# Activity
Where a line in the material beneath contains "Given", count it. Give the number only.

# Study material

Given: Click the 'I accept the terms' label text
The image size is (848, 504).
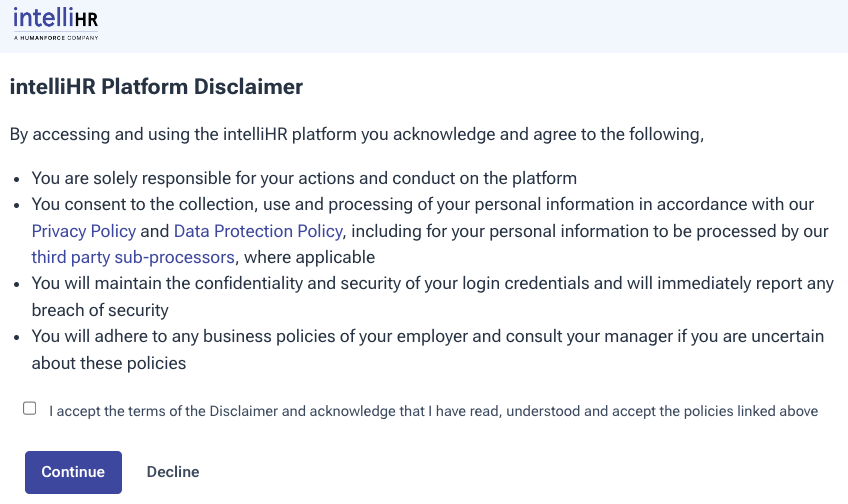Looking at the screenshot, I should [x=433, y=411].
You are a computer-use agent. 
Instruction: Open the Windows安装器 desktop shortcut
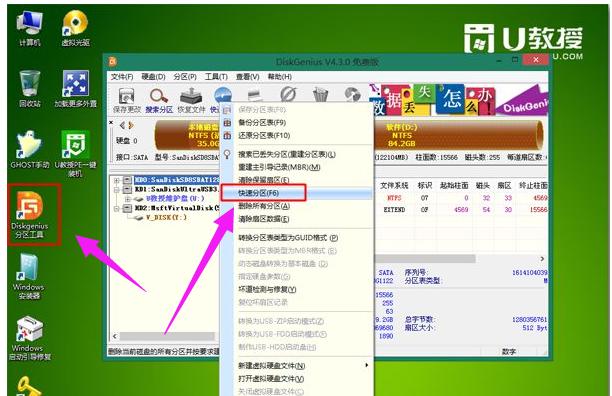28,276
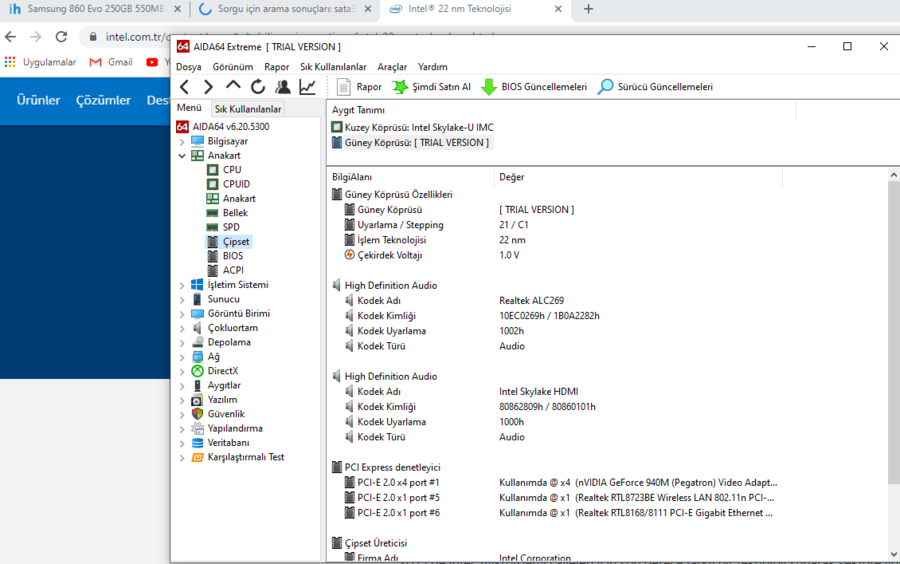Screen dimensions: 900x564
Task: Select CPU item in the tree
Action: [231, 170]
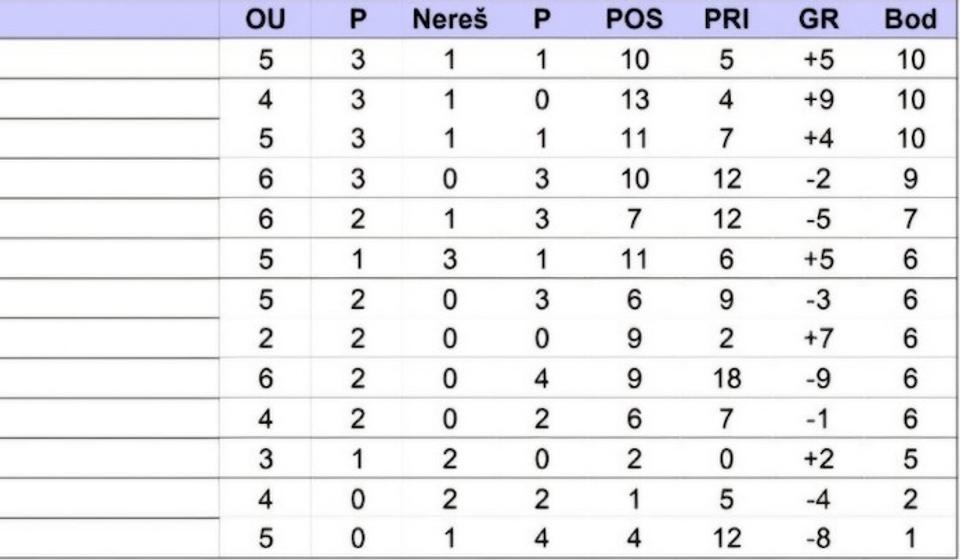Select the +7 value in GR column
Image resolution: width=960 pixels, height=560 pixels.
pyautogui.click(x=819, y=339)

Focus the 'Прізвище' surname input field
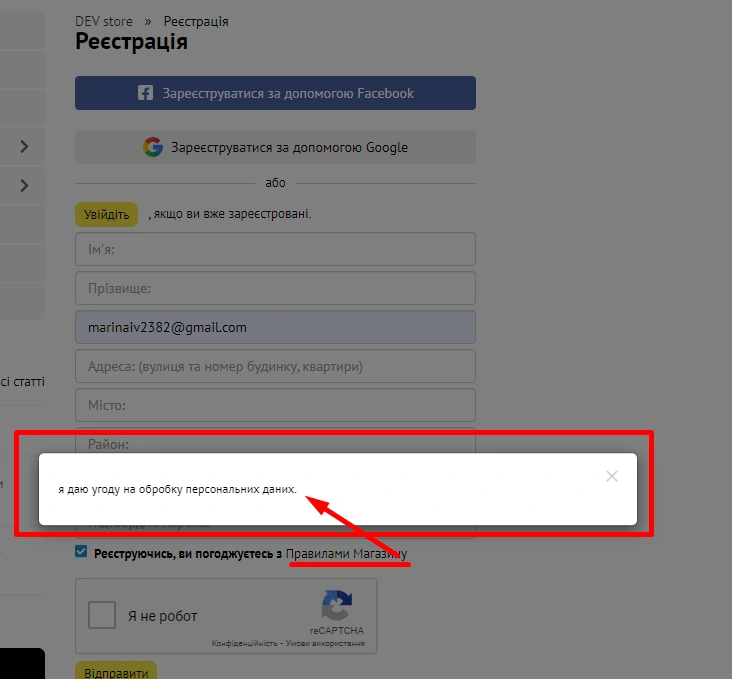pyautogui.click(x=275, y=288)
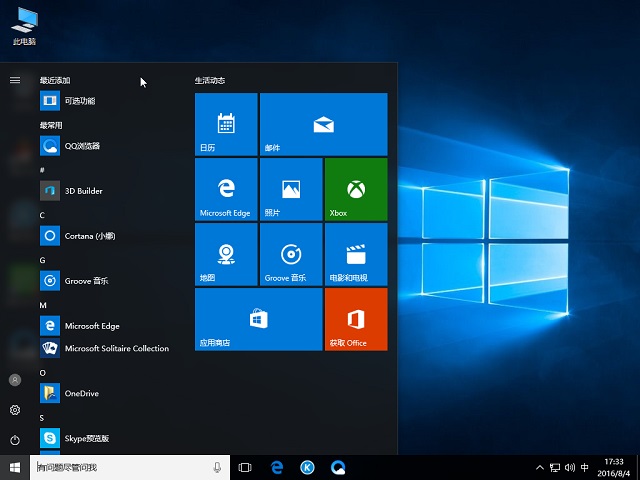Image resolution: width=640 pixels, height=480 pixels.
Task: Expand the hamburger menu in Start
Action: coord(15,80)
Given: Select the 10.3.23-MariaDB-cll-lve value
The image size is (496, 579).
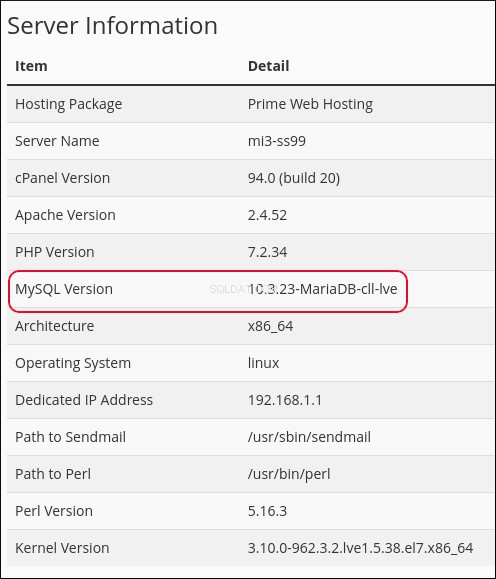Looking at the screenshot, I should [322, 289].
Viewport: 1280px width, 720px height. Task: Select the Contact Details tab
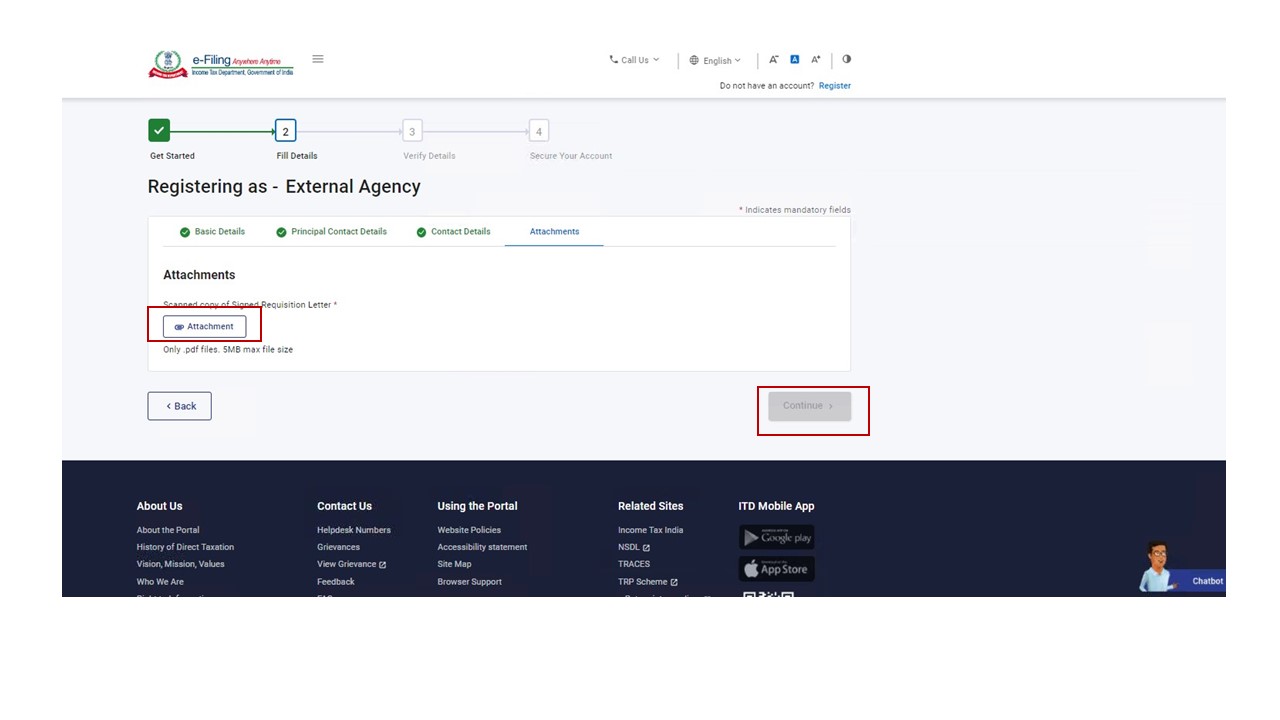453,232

--

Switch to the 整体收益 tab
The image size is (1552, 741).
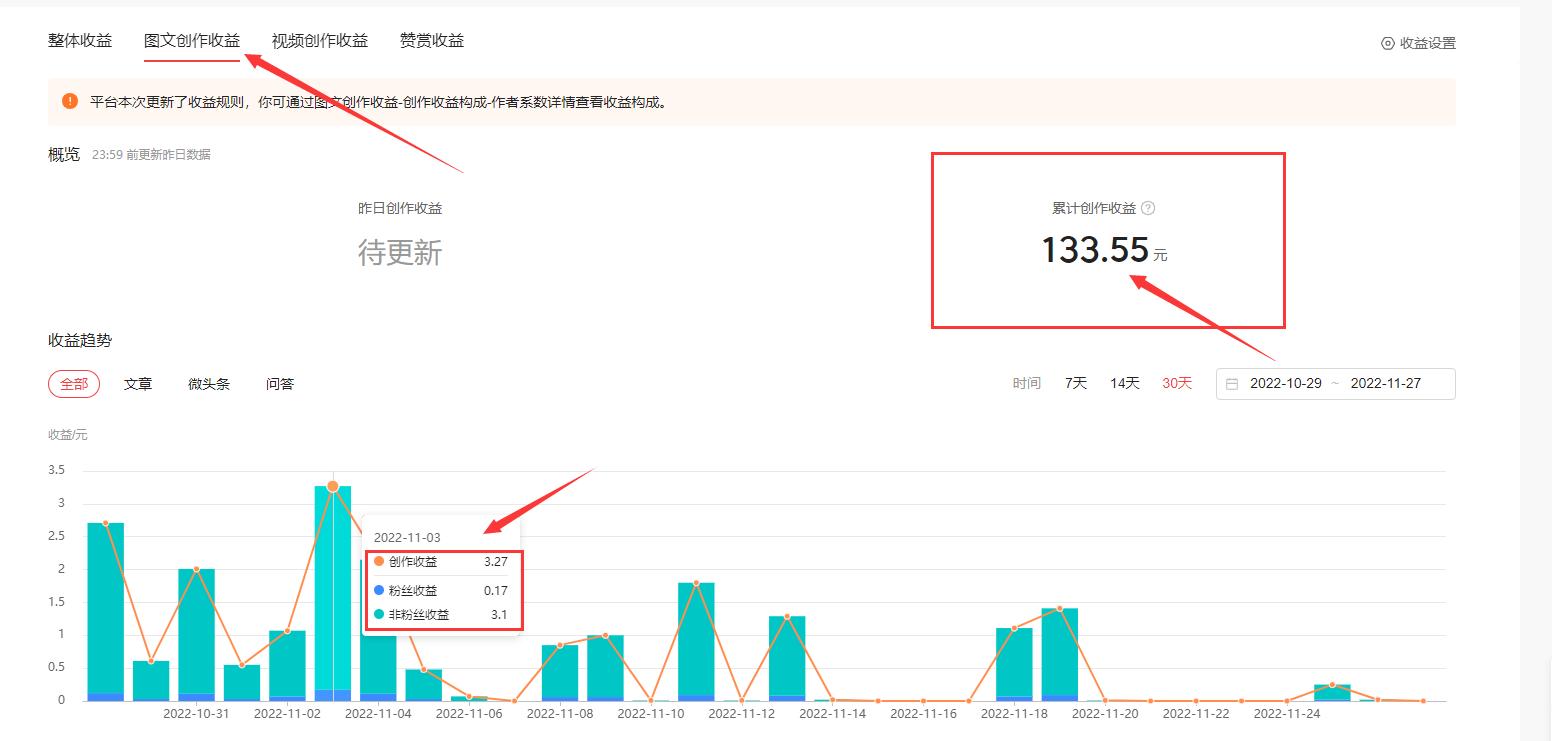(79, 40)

# Reply to the task
2